| Défi 1 |
Selon l'extrait ci-dessous, pour quelle raison une séance de rattrapage consacrée à Brigitte Beraha s'imposait-elle ? Répondez en une à trois phrases.

Entretien

Brigitte Beraha, la voix de Londres

Rencontre avec une improvisatrice européenne de la scène britannique.

Photo : Lena Ganssmann

Brigitte Beraha est l’un des talents majeurs de la scène jazz britannique du moment. De Bobby Wellins à Kenny Wheeler, en passant par Ingrid Laubrock, le London Jazz Orchestra ou encore Chris Laurence… ses collaborations sont multiples mais la vocaliste-improvisatrice-compositrice est encore trop peu connue en France. A l’occasion de la Journée Internationale du Droit des Femmes, une séance de rattrapage s’imposait. #IWD2020

Brigitte Beraha © Laurent Geslin

- Les lecteurs de notre partenaire anglais LondonJazzNews vous connaissent bien mais vous êtes, en France, un secret encore trop bien gardé. Pouvez-vous vous présenter ?

Née à Milan, j’ai grandi en France et chanté sur bien des scènes internationales mais ma carrière musicale s’est surtout forgée en Angleterre où je réside depuis l’âge de vingt ans. C’est à Londres que j’ai étudié la musique, enregistré des albums de standards, de compositions et de musique contemporaine. J’utilise ma voix comme un instrument et chante aussi des textes dans plusieurs langues. J’adore improviser et j’ai la chance de le faire dans des contextes très différents avec des musiciens incroyables tels que Stuart Hall, Ethan Iverson, Yazz Ahmed, Ivo Neame, Huw Warren, Will Gregory, Martin France, Phil Donkin
La transmission est mon autre passion : j’enseigne la pratique du jazz vocal dans plusieurs conservatoires de Grande Bretagne.

- Lorsque vous improvisez, votre jeu et votre timbre très aérien ne sont pas sans rappeler ceux de Norma Winstone, Gretchen Parlato ou encore de Luciana Souza. Une certaine tradition vocale qui vous a influencée ?

Oui, certainement. Norma et Luciana en particulier sont de grandes influences ; tout comme l’approche de Theo Bleckmann et de Sidsel Endresen.
J’ai découvert Norma à l’époque où j’étudiais à la Guildhall Music for Large and Small Ensembles de Kenny Wheeler et le trio Azimuth. J’avais aussi une cassette d’un concert live à la Guildhall de Norma avec John Taylor - la liberté avec laquelle Norma chante dans tous ces différents contextes…

Quand il n’y avait pas de partitions pour le chant, soit je me chargeais de les écrire, soit on les écrivait spécifiquement pour ma voix

Réaliser que je pouvais utiliser ma voix comme un instrument - et bien plus - était parfait pour moi. C’est un peu plus tard que j’ai découvert Luciana Souza. Son approche, son son et un phrasé qui est toujours émotionnellement lié à ce qu’elle chante… c’est aussi une rythmicienne incroyable. J’adore son interprétation du répertoire brésilien et ses compositions. Elle utilise également sa voix dans des contextes plus contemporains, par exemple sur l’album Oceanos d’Edward Simon et de Dave Binney. Un pur joyau que sa voix sublime.

| Données affichées |
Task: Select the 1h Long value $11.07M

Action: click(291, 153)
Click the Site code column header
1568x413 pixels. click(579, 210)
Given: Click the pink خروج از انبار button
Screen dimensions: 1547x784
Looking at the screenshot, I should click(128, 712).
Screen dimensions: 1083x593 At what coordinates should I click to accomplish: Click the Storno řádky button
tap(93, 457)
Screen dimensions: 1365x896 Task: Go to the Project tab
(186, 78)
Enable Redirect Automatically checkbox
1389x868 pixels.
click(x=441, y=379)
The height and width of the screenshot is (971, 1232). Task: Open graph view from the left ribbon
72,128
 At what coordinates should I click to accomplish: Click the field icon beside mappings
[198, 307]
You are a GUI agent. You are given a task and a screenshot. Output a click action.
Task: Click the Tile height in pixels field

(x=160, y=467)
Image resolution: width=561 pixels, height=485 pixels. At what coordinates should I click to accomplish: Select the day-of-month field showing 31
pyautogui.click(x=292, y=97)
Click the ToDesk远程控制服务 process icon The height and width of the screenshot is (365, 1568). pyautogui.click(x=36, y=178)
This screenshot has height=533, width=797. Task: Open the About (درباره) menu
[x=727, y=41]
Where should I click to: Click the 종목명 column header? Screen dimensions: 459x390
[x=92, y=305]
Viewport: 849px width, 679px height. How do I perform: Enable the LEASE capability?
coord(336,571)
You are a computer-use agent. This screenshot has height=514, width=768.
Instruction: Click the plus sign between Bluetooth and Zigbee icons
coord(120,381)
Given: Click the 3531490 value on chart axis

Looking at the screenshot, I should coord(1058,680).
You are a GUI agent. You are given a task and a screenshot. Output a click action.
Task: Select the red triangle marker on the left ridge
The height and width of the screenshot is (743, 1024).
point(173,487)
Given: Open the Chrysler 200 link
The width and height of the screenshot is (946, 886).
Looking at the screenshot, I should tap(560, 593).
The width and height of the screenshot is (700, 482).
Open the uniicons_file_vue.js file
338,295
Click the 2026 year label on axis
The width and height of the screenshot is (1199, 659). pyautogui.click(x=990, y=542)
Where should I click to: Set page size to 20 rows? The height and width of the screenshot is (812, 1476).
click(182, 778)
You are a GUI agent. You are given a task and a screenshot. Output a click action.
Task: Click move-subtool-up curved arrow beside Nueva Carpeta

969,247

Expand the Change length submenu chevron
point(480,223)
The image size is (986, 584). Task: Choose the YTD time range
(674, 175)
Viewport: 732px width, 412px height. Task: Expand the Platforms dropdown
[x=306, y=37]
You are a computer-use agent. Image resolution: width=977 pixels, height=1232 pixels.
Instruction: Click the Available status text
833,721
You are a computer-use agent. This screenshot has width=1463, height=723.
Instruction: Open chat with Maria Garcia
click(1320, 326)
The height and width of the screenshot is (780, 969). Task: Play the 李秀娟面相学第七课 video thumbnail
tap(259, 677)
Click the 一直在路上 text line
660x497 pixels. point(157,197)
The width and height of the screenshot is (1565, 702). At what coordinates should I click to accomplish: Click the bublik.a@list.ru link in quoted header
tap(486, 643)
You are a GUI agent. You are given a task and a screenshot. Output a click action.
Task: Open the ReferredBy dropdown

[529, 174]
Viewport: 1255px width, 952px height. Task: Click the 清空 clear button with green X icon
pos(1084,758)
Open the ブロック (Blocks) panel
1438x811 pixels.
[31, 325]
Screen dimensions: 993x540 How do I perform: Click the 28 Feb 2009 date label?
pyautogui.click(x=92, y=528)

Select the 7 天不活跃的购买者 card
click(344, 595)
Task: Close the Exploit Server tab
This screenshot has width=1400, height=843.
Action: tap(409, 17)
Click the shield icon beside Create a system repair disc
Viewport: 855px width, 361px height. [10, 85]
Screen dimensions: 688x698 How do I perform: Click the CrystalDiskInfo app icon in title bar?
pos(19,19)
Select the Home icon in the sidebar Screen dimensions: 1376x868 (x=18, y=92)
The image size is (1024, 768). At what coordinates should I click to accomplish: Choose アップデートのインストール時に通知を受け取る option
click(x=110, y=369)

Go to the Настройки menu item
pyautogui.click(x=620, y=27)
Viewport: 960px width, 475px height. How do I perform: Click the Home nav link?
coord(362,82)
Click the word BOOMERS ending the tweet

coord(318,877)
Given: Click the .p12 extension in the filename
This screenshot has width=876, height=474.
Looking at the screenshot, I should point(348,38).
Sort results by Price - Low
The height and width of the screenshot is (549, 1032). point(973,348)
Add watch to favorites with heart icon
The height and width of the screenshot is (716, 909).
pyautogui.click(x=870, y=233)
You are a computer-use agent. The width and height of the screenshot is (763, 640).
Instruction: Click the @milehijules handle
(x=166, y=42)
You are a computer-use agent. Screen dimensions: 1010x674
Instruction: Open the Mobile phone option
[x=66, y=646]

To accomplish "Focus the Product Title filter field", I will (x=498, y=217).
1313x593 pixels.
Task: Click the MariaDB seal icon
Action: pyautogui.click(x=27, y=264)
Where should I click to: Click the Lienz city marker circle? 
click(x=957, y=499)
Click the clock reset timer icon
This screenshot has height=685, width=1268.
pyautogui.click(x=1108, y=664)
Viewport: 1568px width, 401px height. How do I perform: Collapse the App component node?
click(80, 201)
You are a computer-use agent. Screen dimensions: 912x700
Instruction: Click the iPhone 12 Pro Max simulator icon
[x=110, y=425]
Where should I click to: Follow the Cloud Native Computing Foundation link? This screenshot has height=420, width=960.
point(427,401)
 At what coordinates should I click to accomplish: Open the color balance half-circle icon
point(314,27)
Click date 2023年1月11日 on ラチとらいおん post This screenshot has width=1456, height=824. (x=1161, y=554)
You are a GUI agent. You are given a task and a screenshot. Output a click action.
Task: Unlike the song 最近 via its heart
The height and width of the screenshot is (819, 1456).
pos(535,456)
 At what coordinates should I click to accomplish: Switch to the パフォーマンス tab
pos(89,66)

| Défi 2 |
Repérez dans les entrées chaque ligne qui contient le mot « heart », puis recopiez-la intégralement.

| Corrigé 1 |
Brigitte Beraha est l'un des talents majeurs de la scène jazz britannique et ses collaborations sont multiples. Pourtant, elle reste encore trop peu connue en France. La Journée internationale du droit des femmes a fourni l'occasion de combler ce retard.

| Corrigé 2 |
Add watch to favorites with heart icon
Task: Unlike the song 最近 via its heart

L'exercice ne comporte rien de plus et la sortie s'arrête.